Without any explicit instruction, the network learned to group words into abstract categories. A hierarchical analysis showed a clean split between nouns and verbs. Within the noun category, further divisions emerged between animate and inanimate nouns. The animate nouns were even subdivided into humans and animals, while inanimate nouns were grouped into categories like “breakable” and “edible”.
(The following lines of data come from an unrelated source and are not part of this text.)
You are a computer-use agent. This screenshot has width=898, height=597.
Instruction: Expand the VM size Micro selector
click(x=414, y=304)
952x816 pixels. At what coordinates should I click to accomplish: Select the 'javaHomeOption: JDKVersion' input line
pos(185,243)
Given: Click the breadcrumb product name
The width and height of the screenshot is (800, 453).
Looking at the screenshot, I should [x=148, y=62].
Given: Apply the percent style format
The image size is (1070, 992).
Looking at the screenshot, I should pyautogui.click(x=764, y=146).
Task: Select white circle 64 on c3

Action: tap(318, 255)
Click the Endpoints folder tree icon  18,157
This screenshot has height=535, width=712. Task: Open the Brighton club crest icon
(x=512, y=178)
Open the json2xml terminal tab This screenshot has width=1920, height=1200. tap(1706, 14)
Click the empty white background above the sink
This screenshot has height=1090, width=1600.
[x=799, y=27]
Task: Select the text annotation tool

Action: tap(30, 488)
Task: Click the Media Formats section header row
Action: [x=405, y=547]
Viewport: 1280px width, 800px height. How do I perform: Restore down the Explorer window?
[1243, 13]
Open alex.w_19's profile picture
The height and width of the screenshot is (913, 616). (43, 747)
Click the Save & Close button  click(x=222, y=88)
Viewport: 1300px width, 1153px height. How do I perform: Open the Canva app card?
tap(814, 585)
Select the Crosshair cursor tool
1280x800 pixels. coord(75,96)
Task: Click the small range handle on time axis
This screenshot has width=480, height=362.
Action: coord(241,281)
This demonstrated that the complex categorical structure of language is implicitly present in the sequential statistics of word order, and that simple recurrent networks are powerful enough to discover it. The network learned that words like “man” and “woman” behave similarly because they tend to appear in similar contexts and precede a similar range of verbs.

The Importance of Context

This approach also provides an elegant solution to the “type-token” distinction, a classic problem in representation. A “type” is an abstract category (the concept of a ‘boy’), while a “token” is a specific instance (‘boy’ in the sentence “the boy runs”).

Because the network’s internal state is always influenced by prior context, its representation for ‘boy’ was never exactly the same twice. The specific pattern of activation for ‘boy’ was subtly different depending on the sentence it appeared in. Yet, all these different “tokens” of ‘boy’ were more similar to each other than to any token of ‘girl’ or ‘cat’, thus forming a coherent “type”. This allows the representations to be both context-dependent and generalizable. As Elman notes, this method provides an “alternative account of how such distinctions can be made without indexing or binding”.

The legacy of Elman’s work is profound. Simple recurrent networks laid the foundation for more advanced architectures like LSTMs and GRUs that are at the heart of modern natural language processing and today’s large language models. The paper showed that with the right architecture, a learning system does not need to be given abstract rules. Instead, it can discover them on its own, finding deep structure hidden in the flow of time.